Mission difficile – Un Mauritanien impliqué dans l’attentat de Bordj Bou Arréridj

Mesurant la menace, les services de sécurité, malgré le manque de moyens, arrivent à démanteler le mois dernier un réseau dont fait partie un certain Sidi Ould Habott, recherché pour son implication dans plusieurs actes terroristes. Les révélations de celui-ci font état d’un projet qui aurait été conçu par Maarouf Ould Haiba, alias Abou Qatada, qui a séjourné récemment dans les camps d’Al Qaïda au sud-ouest du Mali. C’est lui qui aurait regroupé le commando Sidi Ould Sidina alias Abou Jendal et Ould Chabarnoux. Ces deux derniers auraient déclaré à la police que « tuer les non-musulmans est un devoir ». Cela correspond bien à la logique de la nébuleuse Al Qaïda qui dit s’attaquer « aux apostats » et aux « ennemis de l’islam ». « Les premiers Mauritaniens du GSPC ont été recrutés pour mener la ’’guerre sainte’’ en Algérie. Mais par la suite, ils ont été renvoyés en Mauritanie pour donner à cette organisation une dimension maghrébine », relève Yahya Ould Al Bar, enseignant à l’université de Nouakchott et spécialiste des groupes salafistes. De retour en Mauritanie, ils ont tenté d’embrigader des jeunes des quartiers pauvres et des zones enclavées, ajoute le même professeur. Le recrutement passe désormais par le Mali où sont établis quelques Mauritaniens. « Le candidat est parrainé par un émir qui l’achemine vers Kidal puis au camp Khalil, où la personne adopte une nouvelle identité après avoir fait acte d’allégeance. Les nouvelles recrues passent soit par Tombouctou, soit par Bamako », affirme Ould Oumeir qui estime qu’il y a de plus en plus de Mauritaniens qui rejoignent les groupes terroristes en franchissant la frontière et rentrant comme ils veulent.

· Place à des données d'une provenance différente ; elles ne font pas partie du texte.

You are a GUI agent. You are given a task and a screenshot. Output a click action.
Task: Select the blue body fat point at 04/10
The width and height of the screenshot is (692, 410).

Dans le désert, l’armée mauritanienne dispose de très peu de moyens. Elle a quelques bases éloignées les unes des autres de centaines de kilomètres comme Chegatt, à l’extrême nord-est, Lemghayti à 300 km plus au sud et Al Ghallawiya, plus de 200 km plus bas. En dehors de cela, quelques « modules », jargon militaire désignant des groupes de reconnaissance, sont déployés de temps en temps. Mais ils restent peu efficaces face à cette immensité désertique qui avale ceux qui ne savent pas en déchiffrer les indications géographiques. Le nombre de « djihadistes » mauritaniens reste indéterminé. Mais certains spécialistes estiment qu’ils se comptent par centaines. « Il ne se passe plus d’attaque terroriste sans que le nom d’un ou plusieurs Mauritaniens ne soit cité », affirme Ould Oumeïr. L’attaque en janvier dernier contre des touristes italiens au nord du Mali avait été perpétrée par un groupe composé, entre autres, de huit Mauritaniens, dont Ahmed Ould Mohamed Yehdhih Ould Radhi alias Abou Mouadh, un terroriste activement recherché en Algérie pour avoir participé en juin dernier à une embuscade contre un convoi militaire à Bouira. Un autre Mauritanien a été condamné dans les attaques en Tunisie. Profitant notamment de la pauvreté dans laquelle patauge la majeure partie des jeunes Mauritaniens, la branche locale d’AQMI multiplie les recrutements pour les besoins notamment des groupes activant en Algérie qui se trouvent isolés et en manque de d’effectifs.